## Exercises to complete
1) Translate this sentence from the rabbit eye drug study below into Spanish: "Rabbits were anesthetized with intramuscular injection of ketamine and xylazine."
2) Please write the next part of the rabbit eye drug study below, picking up after its final sentence.

Selected excerpt Block Start

Throughout the procedure, saline was flushed through the probe by a microdialysis pump, to ensure that the probe had not cracked or leaked. Once the skin sutures were in place, the outlet and inlet ends were cut to the appropriate size to prevent the rabbit from accessing it. After the surgical procedure, the animals were observed at least once daily for signs of irritation and inflammation. One to 2 drops of 0.1% dexamethasone phosphate was applied topically to counter any inflammation or redness of the sclera or conjunctiva. The probes were also flushed daily (20 μL/min) with IPBS containing a cocktail of penicillin and streptomycin to prevent any bacterial growth in the eye and around the probe membrane. Only animals that showed no signs of infection or blockage of the probe were used in the studies. 
Ocular Pharmacokinetic Experiments
Because there were two variables (anesthesia and probe implantation) to be studied, rabbits were divided into three groups (Table 1) . In all, 24 rabbits were included in the study. Of these, three rabbits showed development of infection in the eye, whereas four rabbits managed to dislodge the probe during the recovery period of 5 days. These rabbits were excluded from the study, and the remaining were grouped according to treatment. 
Group I (n = 6) consisted of animals that were not allowed a recovery period after implantation of the probe and were kept under anesthesia throughout the experiment. Group II (n = 7) consisted of animals that were given at least a 5-day recovery period after implantation of the probe and were kept conscious throughout the pharmacokinetic study. Group III (n = 4) consisted of animals that were given at least a 5-day recovery period, but were kept anesthetized during the experiment. Rabbits were anesthetized with intramuscular injection of ketamine and xylazine. An appropriate dose of 3[H] GCV (50 μL, 2 μCi) was injected into the midvitreous region with a tuberculin syringe and a 30-gauge needle. Subsequent to administration of the drug, microdialysis samples were collected at 2 μL/min every 20 minutes. The concentrations obtained were plotted against the midpoint of each 20-minute interval. Group II animals were allowed to recover from anesthesia (which usually took 45 minutes) and were placed in steel restrainers during the sampling period. Samples were collected at appropriate time intervals with periodic breaks in sampling to provide access to food and water. To replicate conditions, similar sampling time intervals were followed in other experimental groups. All samples were assayed with a multipurpose scintillation counter (LS 6500; Beckman, Carlsbad, CA).

Selected excerpt Block End
Provided records Block Start

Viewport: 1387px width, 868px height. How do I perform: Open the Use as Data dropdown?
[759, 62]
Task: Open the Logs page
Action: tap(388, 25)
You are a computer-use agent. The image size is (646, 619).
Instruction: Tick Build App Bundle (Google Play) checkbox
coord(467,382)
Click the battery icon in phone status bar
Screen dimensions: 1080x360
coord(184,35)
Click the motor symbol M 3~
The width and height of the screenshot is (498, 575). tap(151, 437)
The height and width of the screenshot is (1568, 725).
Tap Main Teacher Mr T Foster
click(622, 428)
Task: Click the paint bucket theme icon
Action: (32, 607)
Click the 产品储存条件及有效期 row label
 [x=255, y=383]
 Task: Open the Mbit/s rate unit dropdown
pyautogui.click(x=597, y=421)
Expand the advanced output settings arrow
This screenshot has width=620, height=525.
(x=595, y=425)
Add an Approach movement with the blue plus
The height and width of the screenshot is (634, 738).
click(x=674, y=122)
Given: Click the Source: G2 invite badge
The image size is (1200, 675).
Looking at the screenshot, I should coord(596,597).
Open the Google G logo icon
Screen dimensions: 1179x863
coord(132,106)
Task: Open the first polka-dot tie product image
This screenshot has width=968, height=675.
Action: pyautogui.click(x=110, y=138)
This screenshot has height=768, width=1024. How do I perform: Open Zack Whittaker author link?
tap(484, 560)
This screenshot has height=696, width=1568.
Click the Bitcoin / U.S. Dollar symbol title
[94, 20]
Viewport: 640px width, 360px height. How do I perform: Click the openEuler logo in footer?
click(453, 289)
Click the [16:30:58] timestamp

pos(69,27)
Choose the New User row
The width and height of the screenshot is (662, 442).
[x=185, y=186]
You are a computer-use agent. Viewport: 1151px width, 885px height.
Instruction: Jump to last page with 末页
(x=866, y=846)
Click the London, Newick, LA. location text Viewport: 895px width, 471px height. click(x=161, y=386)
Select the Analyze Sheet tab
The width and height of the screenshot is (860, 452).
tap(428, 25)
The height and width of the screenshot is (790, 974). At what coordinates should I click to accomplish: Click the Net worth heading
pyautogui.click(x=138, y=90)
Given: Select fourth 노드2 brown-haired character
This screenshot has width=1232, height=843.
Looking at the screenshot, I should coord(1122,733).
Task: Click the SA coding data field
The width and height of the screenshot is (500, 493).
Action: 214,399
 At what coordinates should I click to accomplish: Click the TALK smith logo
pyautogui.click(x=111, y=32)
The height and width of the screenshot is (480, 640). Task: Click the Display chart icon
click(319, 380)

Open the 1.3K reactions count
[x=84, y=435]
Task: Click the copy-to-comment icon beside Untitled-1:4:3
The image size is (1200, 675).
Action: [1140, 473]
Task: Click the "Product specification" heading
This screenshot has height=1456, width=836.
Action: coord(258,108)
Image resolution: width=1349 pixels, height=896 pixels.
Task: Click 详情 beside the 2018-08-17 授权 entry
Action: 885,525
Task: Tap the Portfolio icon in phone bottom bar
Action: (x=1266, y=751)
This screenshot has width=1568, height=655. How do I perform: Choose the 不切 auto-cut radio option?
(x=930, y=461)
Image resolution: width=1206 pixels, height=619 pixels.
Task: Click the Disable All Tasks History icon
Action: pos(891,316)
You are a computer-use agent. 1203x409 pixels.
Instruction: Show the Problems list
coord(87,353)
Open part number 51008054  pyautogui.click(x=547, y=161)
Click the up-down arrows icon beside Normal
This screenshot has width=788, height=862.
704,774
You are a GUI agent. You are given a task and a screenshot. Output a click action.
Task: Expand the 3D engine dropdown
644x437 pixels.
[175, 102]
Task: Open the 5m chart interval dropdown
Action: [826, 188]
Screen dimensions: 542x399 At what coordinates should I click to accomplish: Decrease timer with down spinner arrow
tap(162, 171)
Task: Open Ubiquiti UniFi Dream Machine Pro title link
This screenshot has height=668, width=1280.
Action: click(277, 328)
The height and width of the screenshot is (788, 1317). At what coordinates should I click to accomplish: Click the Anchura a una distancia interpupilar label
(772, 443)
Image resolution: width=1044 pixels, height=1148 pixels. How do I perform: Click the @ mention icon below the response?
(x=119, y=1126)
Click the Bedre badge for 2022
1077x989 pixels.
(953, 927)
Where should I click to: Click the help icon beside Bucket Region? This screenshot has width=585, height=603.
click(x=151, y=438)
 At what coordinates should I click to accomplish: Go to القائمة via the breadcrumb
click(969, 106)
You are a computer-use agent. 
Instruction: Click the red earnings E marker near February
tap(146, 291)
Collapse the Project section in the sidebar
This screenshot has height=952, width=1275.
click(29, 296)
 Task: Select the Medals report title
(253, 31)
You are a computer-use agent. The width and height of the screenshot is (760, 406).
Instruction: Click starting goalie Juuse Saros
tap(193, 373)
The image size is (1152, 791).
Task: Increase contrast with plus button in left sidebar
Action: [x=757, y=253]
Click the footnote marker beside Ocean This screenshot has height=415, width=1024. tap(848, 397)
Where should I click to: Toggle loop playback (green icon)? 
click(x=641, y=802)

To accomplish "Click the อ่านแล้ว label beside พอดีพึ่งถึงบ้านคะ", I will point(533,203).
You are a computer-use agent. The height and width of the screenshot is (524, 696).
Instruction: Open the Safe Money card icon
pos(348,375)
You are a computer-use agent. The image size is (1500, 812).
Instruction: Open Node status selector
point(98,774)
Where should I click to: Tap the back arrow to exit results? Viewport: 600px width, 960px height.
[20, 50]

Provided records Block End

## Outputs in order
1) Los conejos fueron anestesiados mediante inyección intramuscular de ketamina y xilacina.

2)
Protein Estimation Studies
The purpose of this study was to investigate the effect of implantation of a probe on protein release into the vitreous chamber. Rabbits were anesthetized as described previously. The linear probe was implanted in the vitreous chamber, and animals were killed with an overdose of pentobarbital sodium injected into the marginal ear vein at different time points (n = 3 for each time point). Both eyes were enucleated, and approximately 0.5 mL of vitreous was aspirated from each eye. The vitreous was then centrifuged at 5000 rpm for 15 minutes to clear it of any cellular debris. The supernatant was collected and assayed for protein content with the Bradford assay. The protein content of the experimental eye (eye in which probe was implanted) was compared with the contralateral eye, which served as the control. 
Results
Probe Function
To check the viability of the probe in the conscious rabbit, in vivo calibration of the probe was performed by retrodialysis. These studies were conducted for a period of 14 days and calibration was performed daily with 14C mannitol as the marker. Generally, the probe remained viable for the period under study (Fig. 2) . Although probe recovery decreased after the surgical procedure, the values by the fifth day after surgery were almost identical (90%–95% of the initial probe recovery value) with those obtained before surgery. A decrease in probe recovery value immediately after the surgery may have been due to release of certain inflammatory proteins, which hindered the diffusion of the marker. A topical anti-inflammatory agent such as dexamethasone was used to counter any inflammation of the sclera or conjunctiva such as redness of the tissue. The animals responded very well to the dexamethasone treatment and showed no signs of inflammation after 2 days. These data indicate that the probes remained functional for at least 14 days.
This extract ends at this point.